## Texte choisi
_ _ _

Comment exfiltrer le blé ukrainien retenu dans le port d’Odessa ? Malgré le voyage à Moscou du président de l’Union africaine, les discussions patinent.
Plus les jours passent et moins le déblocage du port d’Odessa et des céréales ukrainiennes qui y sont stockées semble à portée de main. Pour l’heure, les efforts louables de l’ONU afin de trouver des solutions ne portent pas leurs fruits, pas plus que la médiation turque. Il faudrait un minimum de confiance entre les belligérants ; la méfiance est partout et on peut le comprendre… C’est dans ce contexte que le président Macron s’est entretenu, jeudi, avec Volodymyr Zelensky et, ce vendredi 10 mai, avec le président sénégalais Macky Sall, de retour de Moscou, où il a plaidé auprès de Vladimir Poutine la cause des Africains menacés de famine.
Emmanuel Macron se rendra mardi en Roumanie, sur la base française de l’Otan, où 500 soldats français sont massés. Le mercredi, il poursuivra son voyage en Moldavie à l’invitation de la présidente Maia Sandu afin d’afficher le soutien de la France vis-à-vis de ce petit pays menacé. Contrairement à une information de presse, un voyage à Kiev n’est pas encore clairement programmé à ce stade.
Méfiance réciproque
Si, officiellement, le président Poutine dit ne pas voir d’inconvénient à libérer le blé des énormes stocks du port d’Odessa (22 millions de tonnes), il pose pour l’instant des conditions « inacceptables », selon une source élyséenne. Poutine veut pouvoir s’assurer que les bateaux commerciaux qui entreraient dans le port d’Odessa pour charger les céréales n’en profitent pas pour livrer des armes aux Ukrainiens. Mais le principe d’inspections russes dans les eaux territoriales ukrainiennes est rejeté au nom de la souveraineté, tant par l’Ukraine que par les alliés. En revanche, les inspections pourraient être effectuées par des agents de l’ONU qui joueraient ici les tiers de confiance.
Plusieurs autres problèmes ont été évoqués entre Macky Sall, Emmanuel Macron et le président Zelensky : d’abord, le déminage du port d’Odessa par les Ukrainiens ou du moins une cartographie des mines de manière que les vraquiers évitent les explosifs. Si le port d’Odessa est déminé, il ne faudrait pas non plus que les Russes en profitent pour porter une attaque sur des Ukrainiens dès lors à découvert… Zelensky peut-il vraiment faire confiance à Poutine, lequel refuse de négocier avec lui et le traite toujours de nazi ? La réponse est dans la question.

_ _ _

## Jeu de données

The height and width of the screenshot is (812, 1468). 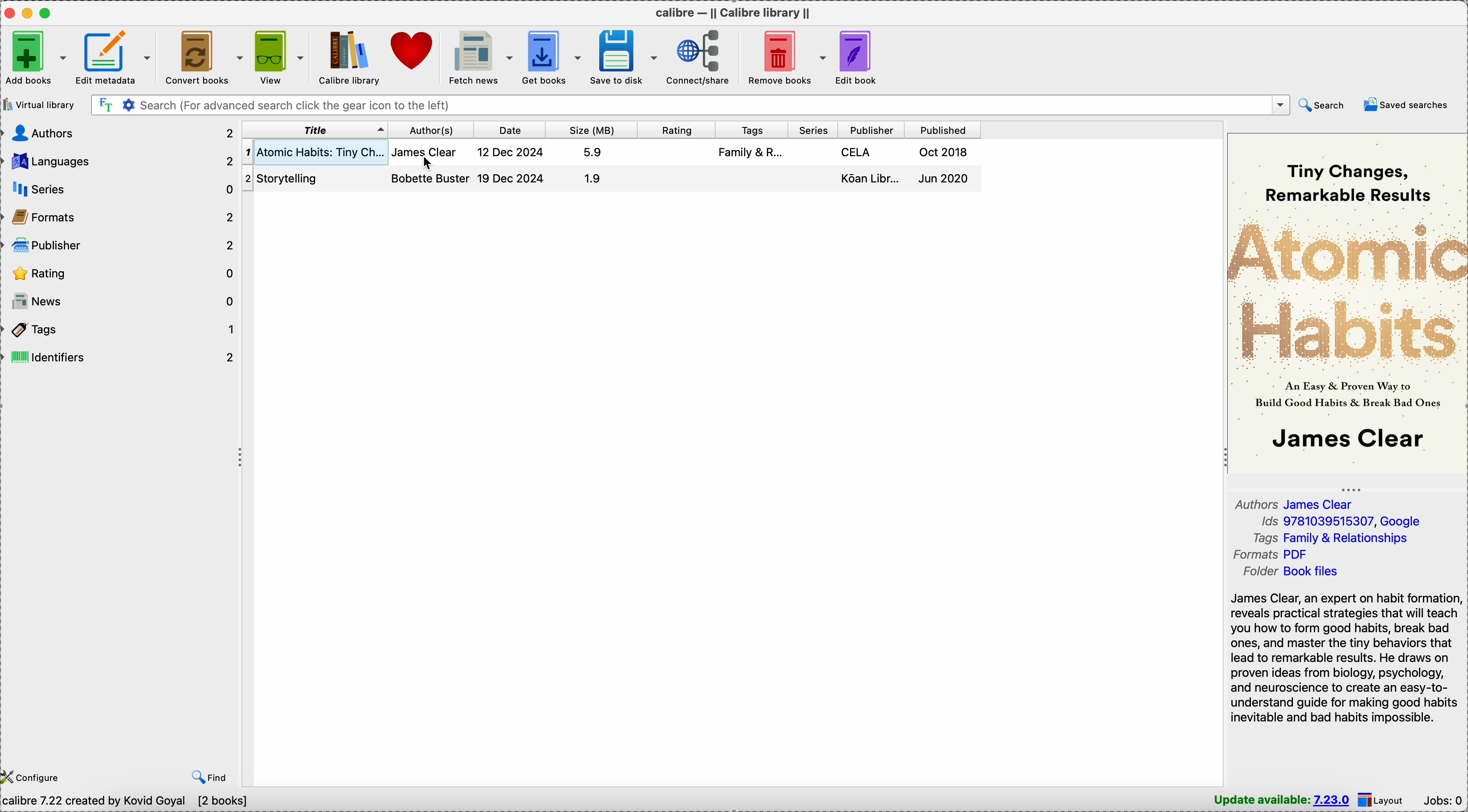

_ _ _

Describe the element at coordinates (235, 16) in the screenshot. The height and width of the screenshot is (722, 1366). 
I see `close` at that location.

_ _ _

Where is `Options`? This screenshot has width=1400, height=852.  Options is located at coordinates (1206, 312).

_ _ _

## Consigne
Poursuivez l'article sur le blé bloqué à Odessa juste après sa dernière phrase. La liste forme un document à part, distinct de l'article sur le blé d'Odessa.

## Exercice corrigé
Poutine propose des « corridors de sécurité » pour le blé ukrainien
D’ailleurs, le président russe a proposé un autre chemin tout aussi douteux. « Il a également proposé d’autres schémas qui n’intéressent peut-être pas l’Ukraine, comme le passage par le Danube ou la Biélorussie et même par Marioupol, où Poutine s’est là aussi engagé à mettre en place des corridors sécurisés », a révélé Macky Sall dans un entretien au Figaro.
De toute façon, il faut trouver les bateaux qui oseront s’y aventurer. Pour l’instant, « ils ne sont pas disponibles », indique l’Élysée, qui souligne aussi la difficulté à trouver des compagnies d’assurance prêtes à prendre le risque d’assurer les navires transporteurs dans cette zone de guerre. Enfin, si par une heureuse conjonction, tous les obstacles précédents étaient levés, il faudrait aussi s’assurer que le blé extrait d’Odessa ne soit pas vendu aux plus offrants, mais bien aux populations les plus exposées aux pénuries et à des prix abordables. « Ça, c’est le sens de l’Initiative FARM (Food and Agriculture Resilience Mission), que nous avons lancée en marge de la réunion du G7 et du sommet de l’Otan. […] Sur ces points, Macky Sall était tout à fait réceptif, indique-t-on à l’Élysée. Ce qui intéresse le président Macron dans ses contacts avec les uns et les autres, c’est de poser les bases d’une action commune qui réponde aux besoins de chacun à la fois en termes de sécurité et en termes de solidarité internationale pour pouvoir gérer les effets de cette crise. »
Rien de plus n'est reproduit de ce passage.